◆ ZU ERLEDIGENDE AUFGABE: Aktualisieren Sie den Abschnitt vom Anfang der Zeilen bis einschließlich der Zeile mit "pyautogui.click(x=367, y=42)", indem Sie "checkbox" durch "toggle" ersetzen. Geben Sie nur diesen Abschnitt wieder und lassen Sie alles Übrige unverändert.
╭─ BEREITGESTELLTES MATERIAL
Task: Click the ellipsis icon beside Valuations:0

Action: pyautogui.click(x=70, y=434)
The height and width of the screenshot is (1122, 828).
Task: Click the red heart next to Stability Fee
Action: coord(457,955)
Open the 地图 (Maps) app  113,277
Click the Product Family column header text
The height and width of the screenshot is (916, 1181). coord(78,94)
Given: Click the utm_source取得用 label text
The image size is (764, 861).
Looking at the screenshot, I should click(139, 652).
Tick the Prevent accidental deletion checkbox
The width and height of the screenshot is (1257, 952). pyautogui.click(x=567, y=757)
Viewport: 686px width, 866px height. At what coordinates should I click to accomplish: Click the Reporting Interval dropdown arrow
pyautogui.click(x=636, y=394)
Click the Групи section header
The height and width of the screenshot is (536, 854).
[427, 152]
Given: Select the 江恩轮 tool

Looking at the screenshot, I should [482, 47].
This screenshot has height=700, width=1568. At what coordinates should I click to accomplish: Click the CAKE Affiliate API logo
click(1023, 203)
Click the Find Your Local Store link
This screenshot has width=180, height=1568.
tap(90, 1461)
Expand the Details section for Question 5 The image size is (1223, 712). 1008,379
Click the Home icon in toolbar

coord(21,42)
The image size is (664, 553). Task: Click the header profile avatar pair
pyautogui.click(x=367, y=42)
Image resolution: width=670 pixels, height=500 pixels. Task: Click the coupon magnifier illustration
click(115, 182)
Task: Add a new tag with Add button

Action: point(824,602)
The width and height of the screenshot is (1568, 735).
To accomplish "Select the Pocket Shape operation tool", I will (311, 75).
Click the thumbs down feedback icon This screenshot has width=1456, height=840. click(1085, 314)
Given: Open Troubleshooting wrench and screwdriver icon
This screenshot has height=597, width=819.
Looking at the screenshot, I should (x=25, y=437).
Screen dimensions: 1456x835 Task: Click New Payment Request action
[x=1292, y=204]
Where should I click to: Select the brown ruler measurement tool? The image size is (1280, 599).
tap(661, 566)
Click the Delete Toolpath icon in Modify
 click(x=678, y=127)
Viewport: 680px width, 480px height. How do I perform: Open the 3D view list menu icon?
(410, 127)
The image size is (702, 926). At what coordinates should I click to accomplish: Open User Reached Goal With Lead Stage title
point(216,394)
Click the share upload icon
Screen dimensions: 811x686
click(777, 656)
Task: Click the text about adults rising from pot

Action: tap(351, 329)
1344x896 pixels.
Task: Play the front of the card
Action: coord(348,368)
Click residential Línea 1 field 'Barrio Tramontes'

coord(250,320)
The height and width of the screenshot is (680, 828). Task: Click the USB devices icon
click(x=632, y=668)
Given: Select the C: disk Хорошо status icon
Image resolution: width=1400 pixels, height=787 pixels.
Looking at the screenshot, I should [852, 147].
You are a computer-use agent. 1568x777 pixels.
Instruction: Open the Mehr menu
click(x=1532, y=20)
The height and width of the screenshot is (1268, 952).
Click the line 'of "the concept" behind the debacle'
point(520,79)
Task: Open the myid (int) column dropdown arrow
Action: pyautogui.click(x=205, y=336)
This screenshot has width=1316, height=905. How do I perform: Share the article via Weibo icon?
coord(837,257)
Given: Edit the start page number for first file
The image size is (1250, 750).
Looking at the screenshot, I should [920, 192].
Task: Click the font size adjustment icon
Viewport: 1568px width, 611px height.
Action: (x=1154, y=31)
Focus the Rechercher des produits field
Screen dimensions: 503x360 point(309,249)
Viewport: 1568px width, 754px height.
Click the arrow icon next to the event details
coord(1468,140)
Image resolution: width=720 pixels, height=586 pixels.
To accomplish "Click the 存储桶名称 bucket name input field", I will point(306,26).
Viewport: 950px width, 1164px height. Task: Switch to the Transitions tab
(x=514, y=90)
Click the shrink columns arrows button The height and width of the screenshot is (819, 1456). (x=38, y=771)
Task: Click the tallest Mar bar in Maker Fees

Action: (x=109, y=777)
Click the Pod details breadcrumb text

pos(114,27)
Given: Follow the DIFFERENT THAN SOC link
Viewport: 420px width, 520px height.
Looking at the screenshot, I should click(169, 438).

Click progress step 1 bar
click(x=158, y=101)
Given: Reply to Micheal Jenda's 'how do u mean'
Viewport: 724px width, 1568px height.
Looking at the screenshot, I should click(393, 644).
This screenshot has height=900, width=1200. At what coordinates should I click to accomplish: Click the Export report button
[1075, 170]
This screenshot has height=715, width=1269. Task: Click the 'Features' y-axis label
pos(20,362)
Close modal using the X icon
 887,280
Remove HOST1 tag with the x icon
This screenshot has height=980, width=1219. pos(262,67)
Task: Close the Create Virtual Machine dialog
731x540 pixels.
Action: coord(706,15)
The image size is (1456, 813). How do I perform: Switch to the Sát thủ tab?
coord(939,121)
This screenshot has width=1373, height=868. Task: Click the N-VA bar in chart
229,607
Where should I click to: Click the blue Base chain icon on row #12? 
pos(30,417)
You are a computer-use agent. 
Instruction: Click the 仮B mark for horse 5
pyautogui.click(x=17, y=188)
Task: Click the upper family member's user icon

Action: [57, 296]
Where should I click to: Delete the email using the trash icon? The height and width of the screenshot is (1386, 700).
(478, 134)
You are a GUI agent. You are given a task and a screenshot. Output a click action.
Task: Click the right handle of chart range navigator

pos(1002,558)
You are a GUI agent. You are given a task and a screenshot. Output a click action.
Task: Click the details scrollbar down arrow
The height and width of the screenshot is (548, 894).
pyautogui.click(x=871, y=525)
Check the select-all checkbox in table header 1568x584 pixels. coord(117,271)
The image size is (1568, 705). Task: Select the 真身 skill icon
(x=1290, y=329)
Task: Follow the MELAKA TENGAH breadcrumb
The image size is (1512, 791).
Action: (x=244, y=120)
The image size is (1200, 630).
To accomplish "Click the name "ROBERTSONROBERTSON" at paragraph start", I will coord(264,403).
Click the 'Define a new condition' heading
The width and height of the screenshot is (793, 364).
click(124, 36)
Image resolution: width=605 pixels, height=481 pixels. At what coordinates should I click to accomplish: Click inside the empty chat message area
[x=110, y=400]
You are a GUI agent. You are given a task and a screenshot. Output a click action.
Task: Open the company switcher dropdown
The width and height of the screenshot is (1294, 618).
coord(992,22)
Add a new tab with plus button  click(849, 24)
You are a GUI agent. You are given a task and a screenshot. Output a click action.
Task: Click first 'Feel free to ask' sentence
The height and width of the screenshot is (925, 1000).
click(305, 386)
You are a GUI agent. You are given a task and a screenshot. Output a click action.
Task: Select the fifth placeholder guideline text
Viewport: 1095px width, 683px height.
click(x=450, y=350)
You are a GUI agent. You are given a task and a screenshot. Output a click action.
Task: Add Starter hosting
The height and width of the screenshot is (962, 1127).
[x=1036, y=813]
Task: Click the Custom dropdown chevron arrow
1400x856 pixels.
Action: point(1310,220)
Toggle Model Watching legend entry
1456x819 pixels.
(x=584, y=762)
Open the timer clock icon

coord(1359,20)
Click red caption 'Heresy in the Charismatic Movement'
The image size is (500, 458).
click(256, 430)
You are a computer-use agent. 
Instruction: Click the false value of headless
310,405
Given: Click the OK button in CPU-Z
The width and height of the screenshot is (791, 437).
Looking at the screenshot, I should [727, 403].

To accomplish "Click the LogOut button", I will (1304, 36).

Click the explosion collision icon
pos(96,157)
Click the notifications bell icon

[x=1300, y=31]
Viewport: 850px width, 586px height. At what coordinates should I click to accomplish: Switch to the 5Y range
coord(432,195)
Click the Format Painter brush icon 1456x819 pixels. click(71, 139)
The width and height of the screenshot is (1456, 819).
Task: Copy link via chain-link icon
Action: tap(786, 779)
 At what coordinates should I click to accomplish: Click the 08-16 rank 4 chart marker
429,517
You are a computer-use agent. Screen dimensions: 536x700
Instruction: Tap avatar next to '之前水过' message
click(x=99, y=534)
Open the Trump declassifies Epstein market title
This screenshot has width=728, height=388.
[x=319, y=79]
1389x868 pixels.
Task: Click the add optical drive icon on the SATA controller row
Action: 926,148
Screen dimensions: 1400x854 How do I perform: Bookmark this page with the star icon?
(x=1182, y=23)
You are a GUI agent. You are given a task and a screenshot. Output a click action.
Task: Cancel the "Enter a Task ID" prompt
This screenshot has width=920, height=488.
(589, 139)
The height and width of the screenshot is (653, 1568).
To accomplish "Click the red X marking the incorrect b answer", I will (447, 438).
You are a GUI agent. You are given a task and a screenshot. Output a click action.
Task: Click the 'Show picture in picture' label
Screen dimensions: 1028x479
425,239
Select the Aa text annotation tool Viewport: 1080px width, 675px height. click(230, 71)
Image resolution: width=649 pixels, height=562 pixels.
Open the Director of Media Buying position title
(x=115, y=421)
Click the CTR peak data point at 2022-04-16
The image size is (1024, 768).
╰─
◆ ENDGÜLTIGE ANTWORT:
Task: Click the ellipsis icon beside Valuations:0

Action: pyautogui.click(x=70, y=434)
The height and width of the screenshot is (1122, 828).
Task: Click the red heart next to Stability Fee
Action: coord(457,955)
Open the 地图 (Maps) app  113,277
Click the Product Family column header text
The height and width of the screenshot is (916, 1181). coord(78,94)
Given: Click the utm_source取得用 label text
The image size is (764, 861).
Looking at the screenshot, I should click(139, 652).
Tick the Prevent accidental deletion toggle
The width and height of the screenshot is (1257, 952). pyautogui.click(x=567, y=757)
Viewport: 686px width, 866px height. At what coordinates should I click to accomplish: Click the Reporting Interval dropdown arrow
pyautogui.click(x=636, y=394)
Click the Групи section header
The height and width of the screenshot is (536, 854).
[427, 152]
Given: Select the 江恩轮 tool

Looking at the screenshot, I should [482, 47].
This screenshot has height=700, width=1568. At what coordinates should I click to accomplish: Click the CAKE Affiliate API logo
click(1023, 203)
Click the Find Your Local Store link
This screenshot has width=180, height=1568.
tap(90, 1461)
Expand the Details section for Question 5 The image size is (1223, 712). 1008,379
Click the Home icon in toolbar

coord(21,42)
The image size is (664, 553). Task: Click the header profile avatar pair
pyautogui.click(x=367, y=42)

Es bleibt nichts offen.